Robotics is the engineering discipline of designing, building, and programming machines that can sense their environment, make decisions, and take physical action—from industrial arms and autonomous vehicles to humanoid robots and micro-drones.

The robotics industry is in the midst of a paradigm shift driven by AI. Traditional industrial robots perform repetitive, pre-programmed tasks with extreme precision—welding, painting, assembly—and dominate manufacturing (over 3.5 million industrial robots deployed globally). The new generation of AI-powered robots can understand natural language instructions, perceive unstructured environments, manipulate novel objects, and adapt to situations they've never encountered before.

Humanoid robots have moved from research curiosity to commercial development. Figure AI, Tesla (Optimus), Boston Dynamics (Atlas), and Agility Robotics (Digit) are all developing bipedal robots intended for general-purpose labor. The bet: language models provide the reasoning and instruction-following capability, computer vision provides perception, and reinforcement learning in simulation provides physical skills. Combined, these give robots the generality to work in human-designed environments without modification.

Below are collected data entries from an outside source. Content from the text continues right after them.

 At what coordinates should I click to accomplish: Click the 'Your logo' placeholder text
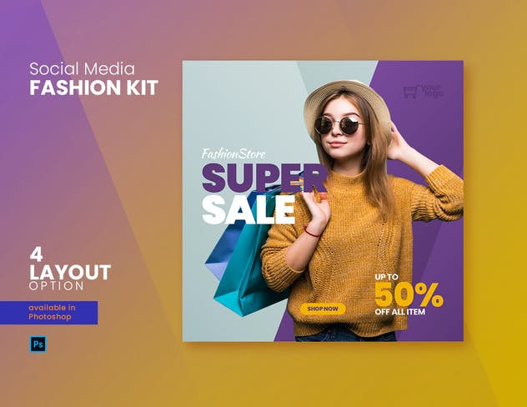point(432,91)
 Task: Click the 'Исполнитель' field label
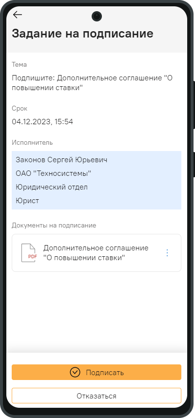32,143
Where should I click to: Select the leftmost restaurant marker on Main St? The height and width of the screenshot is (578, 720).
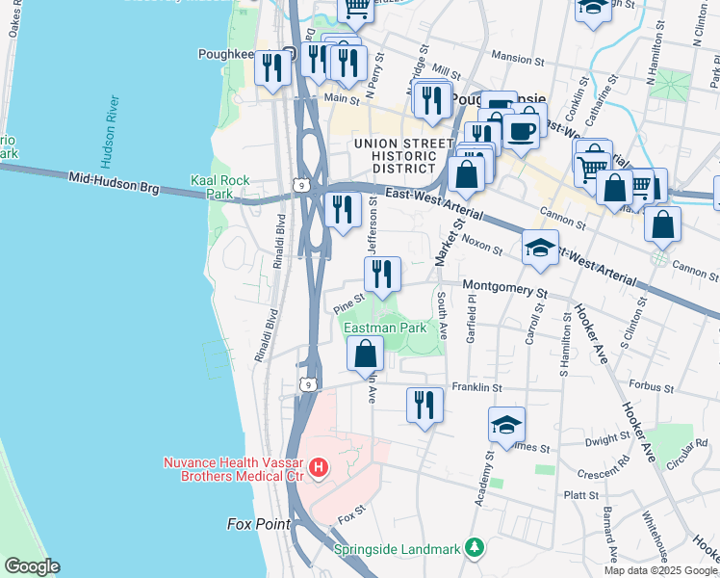273,67
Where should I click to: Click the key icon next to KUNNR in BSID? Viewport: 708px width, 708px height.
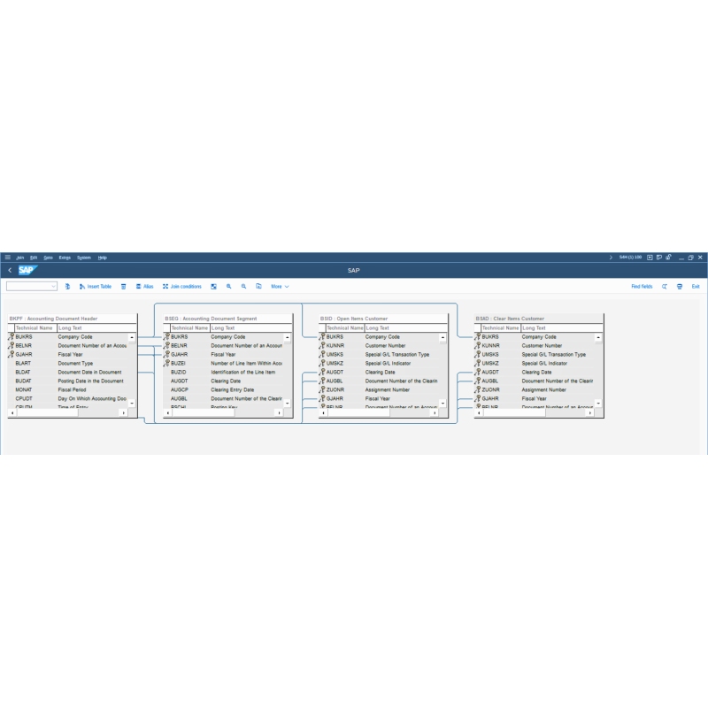click(x=323, y=345)
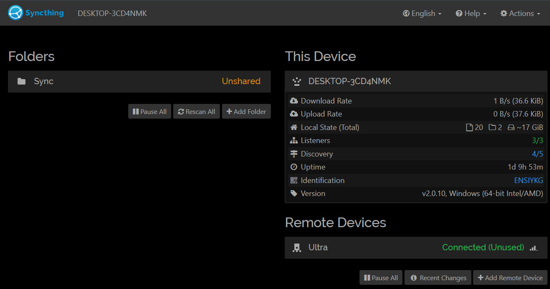Open the English language dropdown
Image resolution: width=550 pixels, height=289 pixels.
click(x=422, y=13)
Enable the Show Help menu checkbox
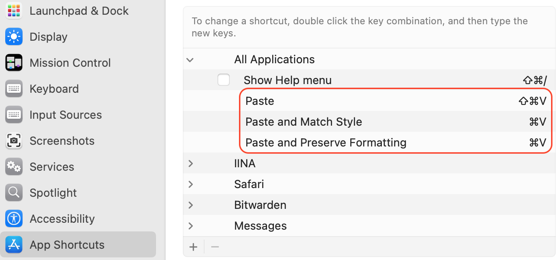This screenshot has width=560, height=260. [224, 80]
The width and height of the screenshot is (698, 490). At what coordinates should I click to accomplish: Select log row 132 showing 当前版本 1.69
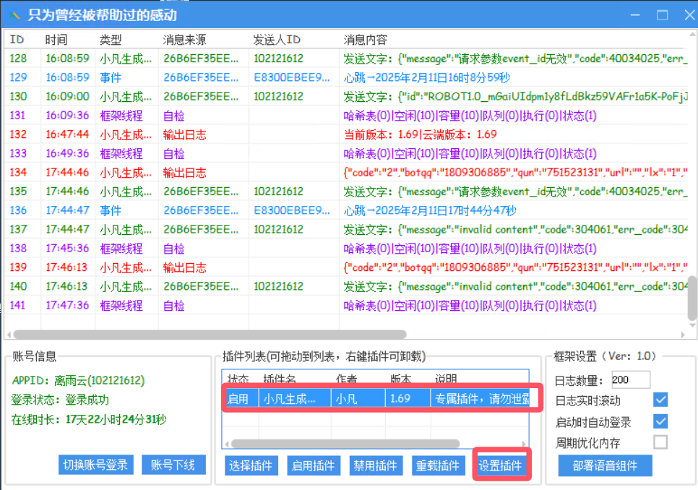[145, 134]

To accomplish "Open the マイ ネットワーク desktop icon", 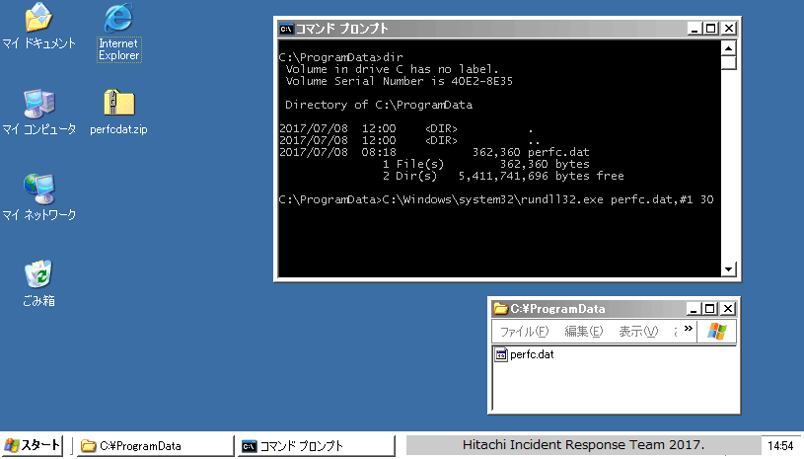I will 38,188.
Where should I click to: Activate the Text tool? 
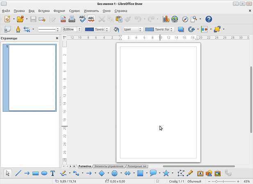point(52,173)
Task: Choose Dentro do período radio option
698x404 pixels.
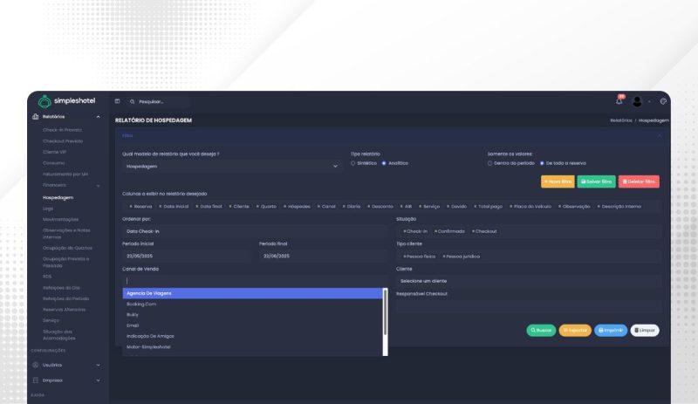Action: 490,163
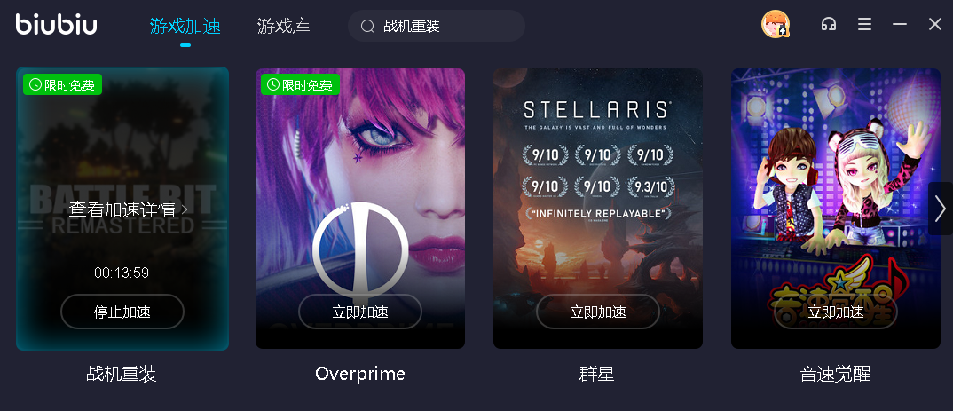
Task: Start accelerating 群星 with 立即加速
Action: 598,312
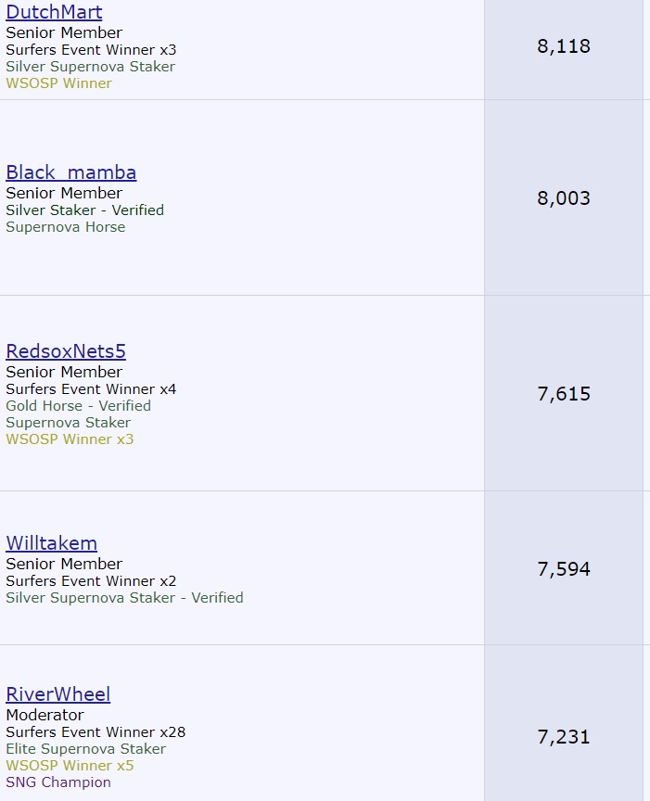Viewport: 650px width, 801px height.
Task: Click the Gold Horse - Verified label
Action: click(78, 406)
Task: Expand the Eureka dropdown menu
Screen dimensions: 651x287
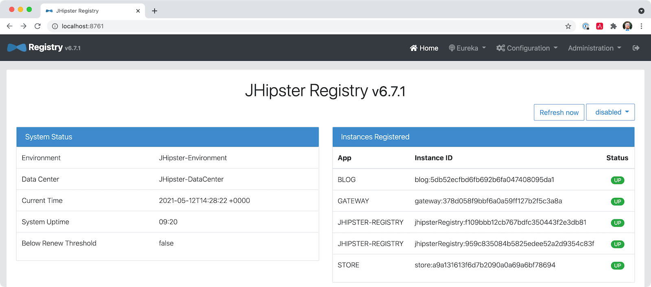Action: coord(467,48)
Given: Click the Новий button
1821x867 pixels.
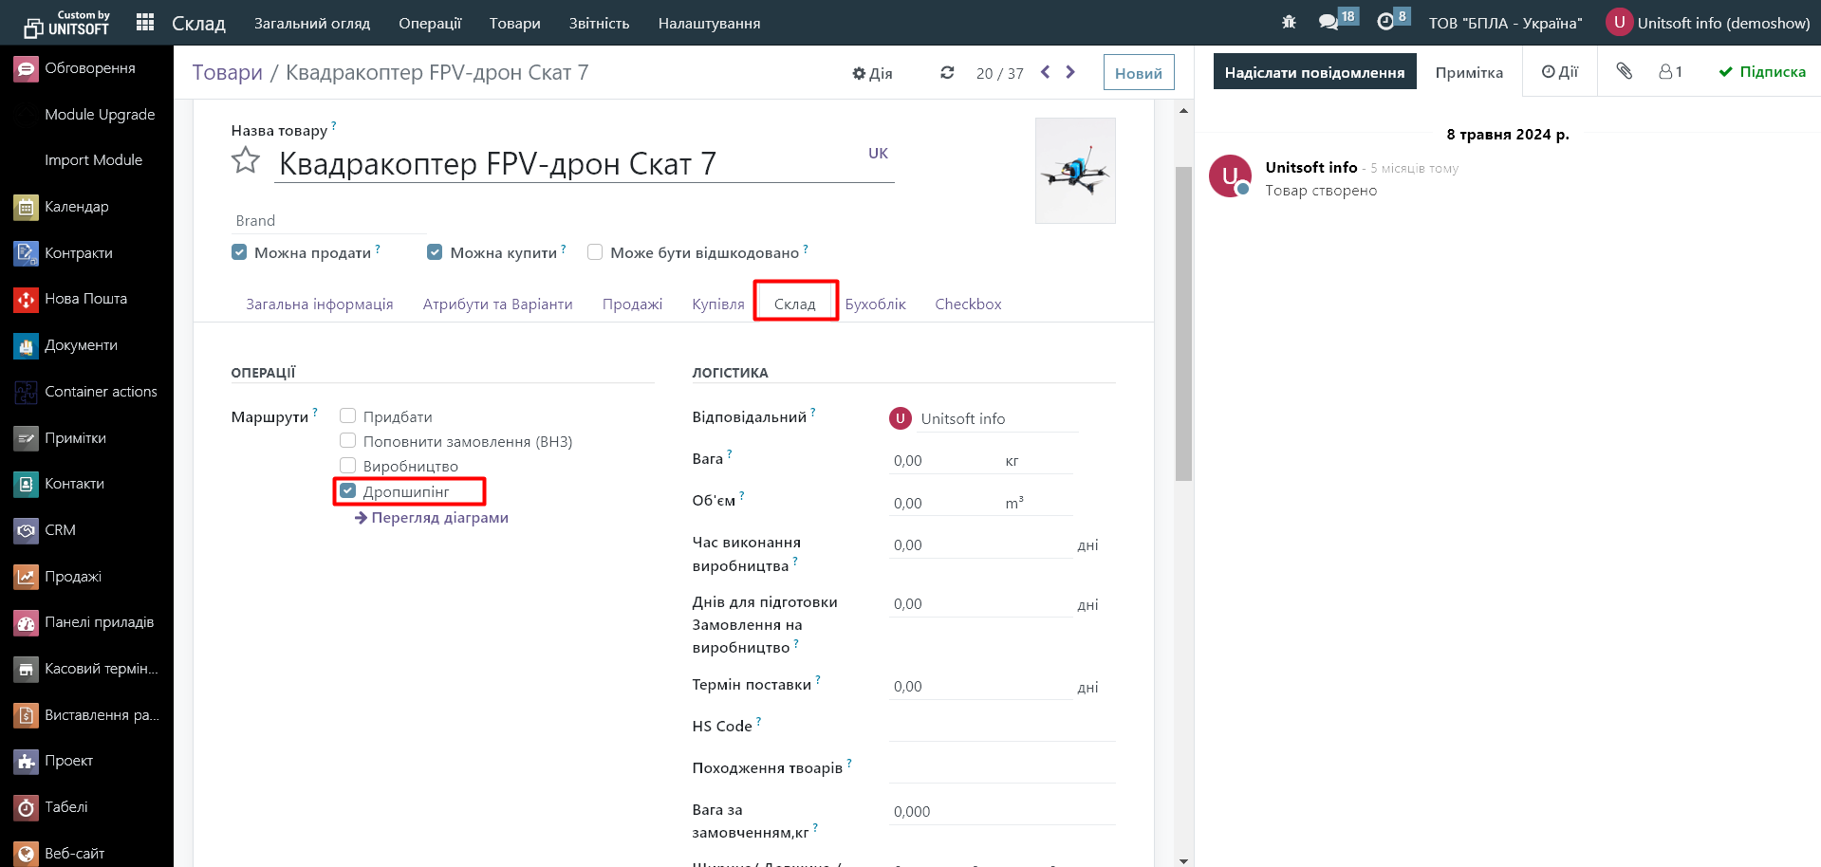Looking at the screenshot, I should click(1138, 73).
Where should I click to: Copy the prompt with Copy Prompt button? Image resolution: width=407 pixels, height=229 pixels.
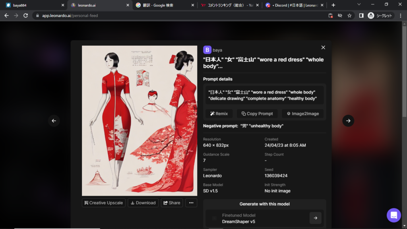click(x=258, y=114)

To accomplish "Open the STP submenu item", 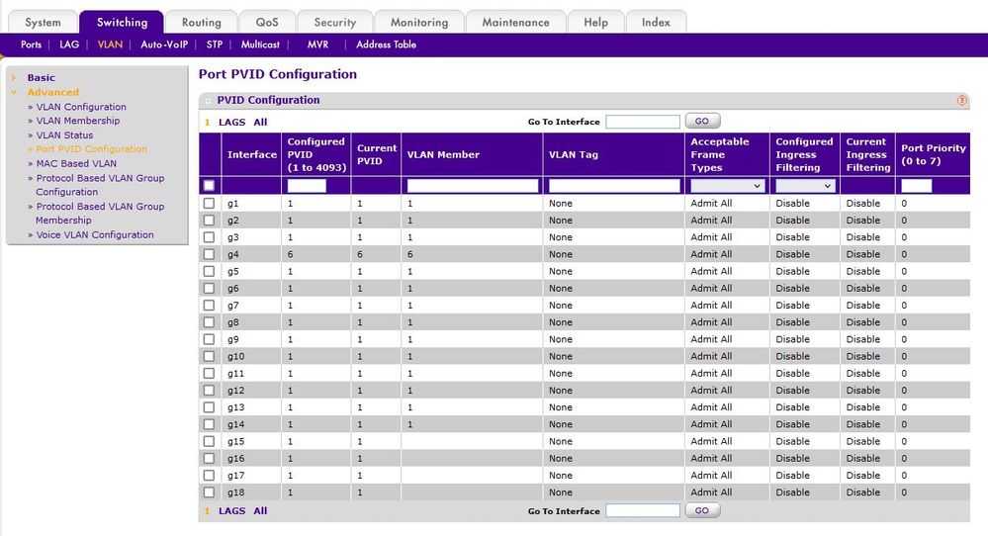I will coord(215,45).
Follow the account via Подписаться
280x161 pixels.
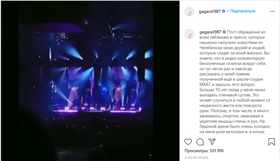tap(243, 11)

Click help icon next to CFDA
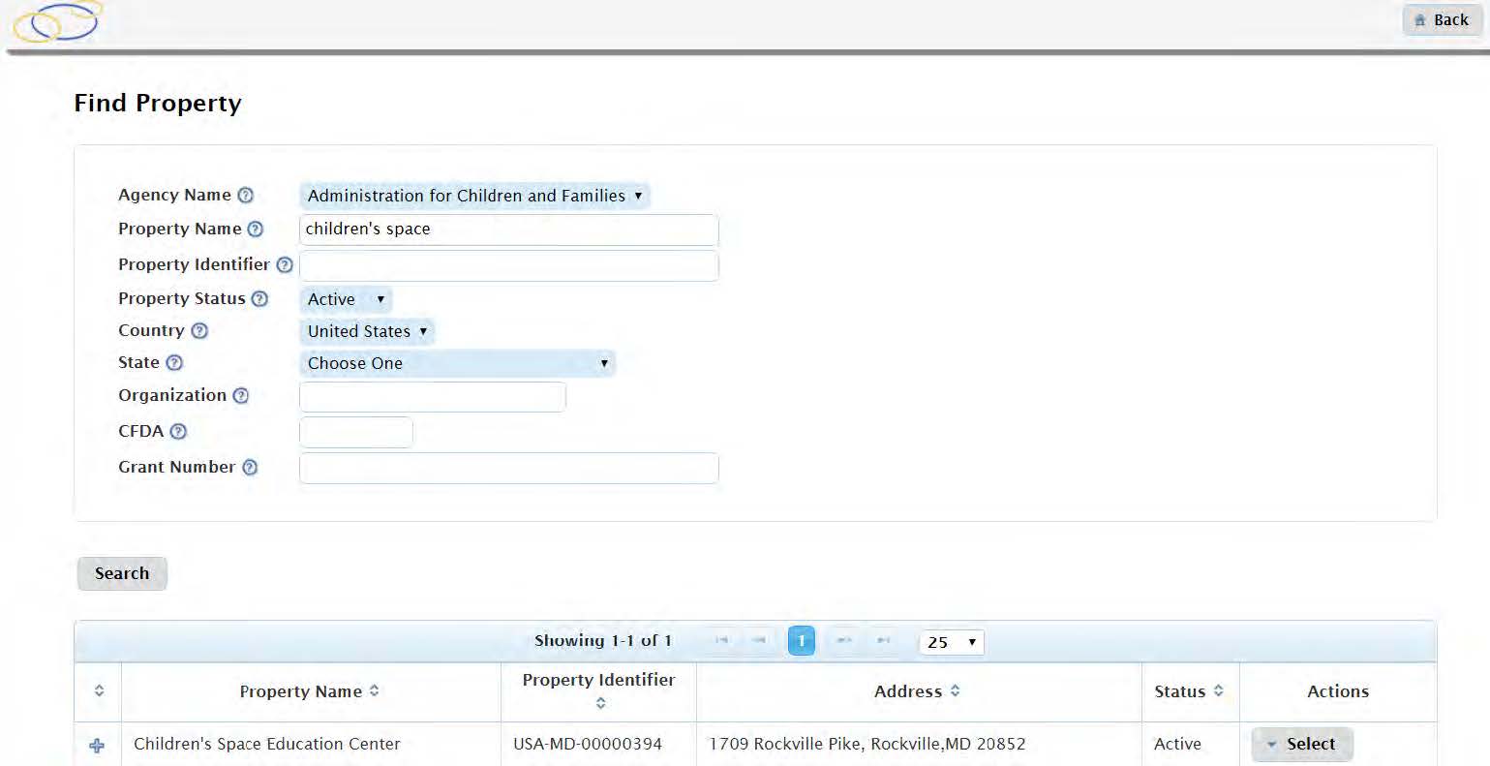(x=178, y=432)
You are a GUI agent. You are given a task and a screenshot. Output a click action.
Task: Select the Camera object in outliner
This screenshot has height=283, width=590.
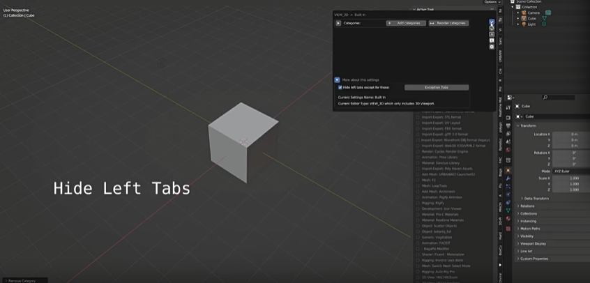coord(533,13)
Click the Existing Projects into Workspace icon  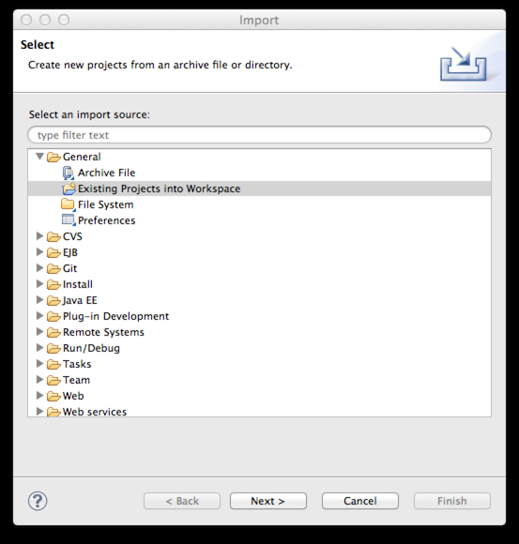tap(69, 189)
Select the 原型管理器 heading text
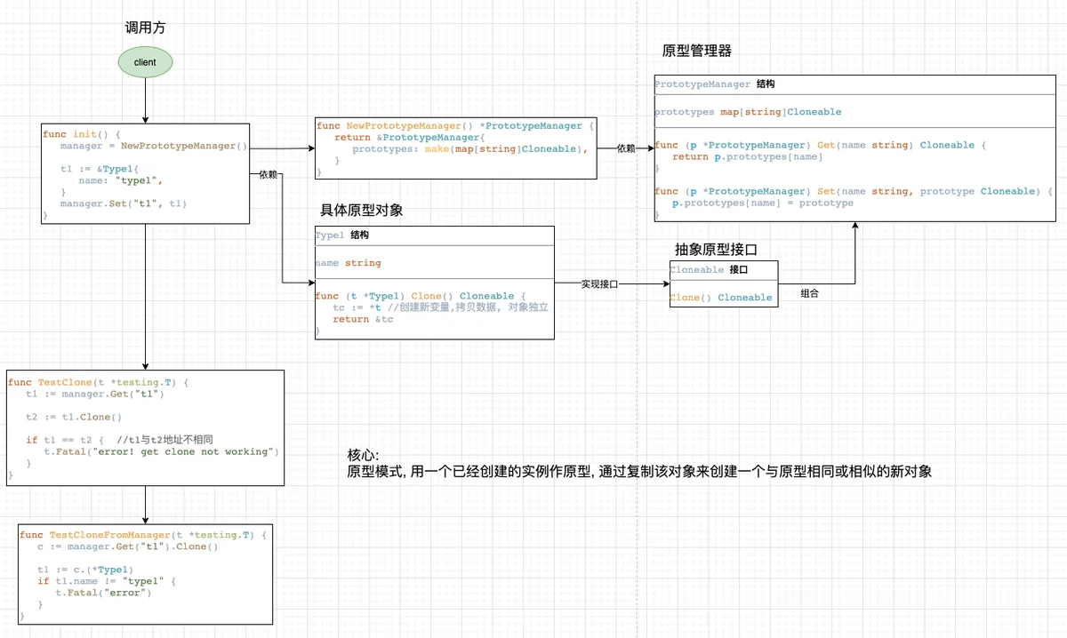1067x638 pixels. [697, 51]
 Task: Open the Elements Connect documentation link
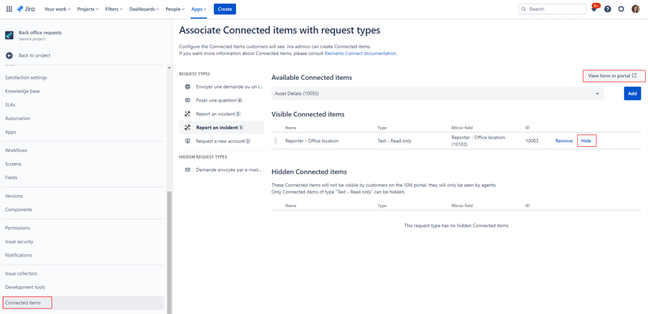(361, 53)
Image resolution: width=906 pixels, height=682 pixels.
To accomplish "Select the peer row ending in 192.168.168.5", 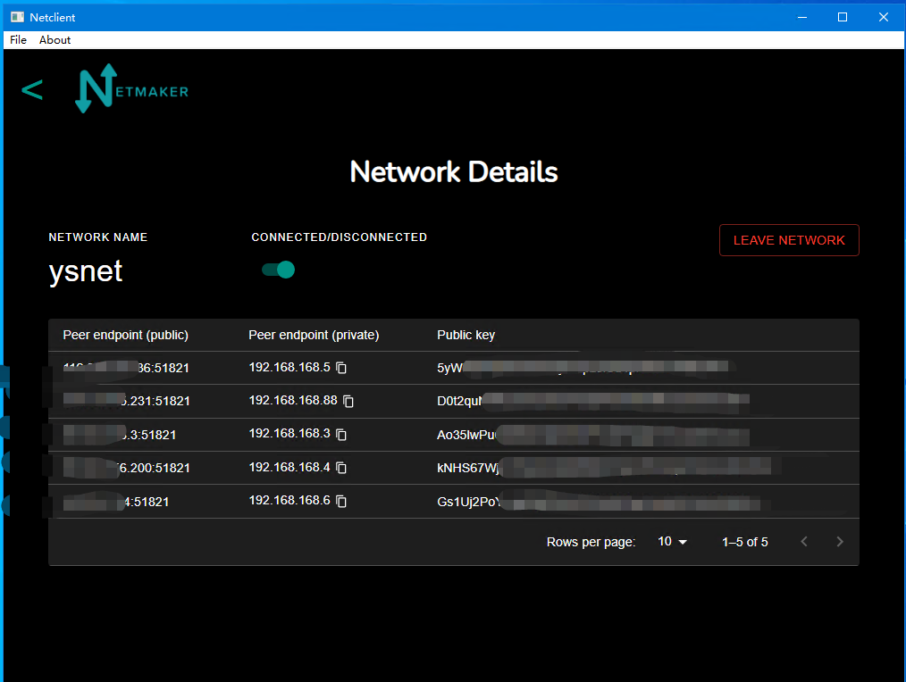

The economic implications are enormous. If humanoid robots achieve even modest general-purpose capability, they could address labor shortages in manufacturing, logistics, elder care, and construction. The timeline remains debated—reliable, affordable general-purpose humanoid robots may be 5-10 years from mass deployment—but the convergence of AI capabilities with mechanical engineering is closer to viable than at any point in history. Embodied AI represents the ultimate extension of the agentic paradigm from digital to physical domains.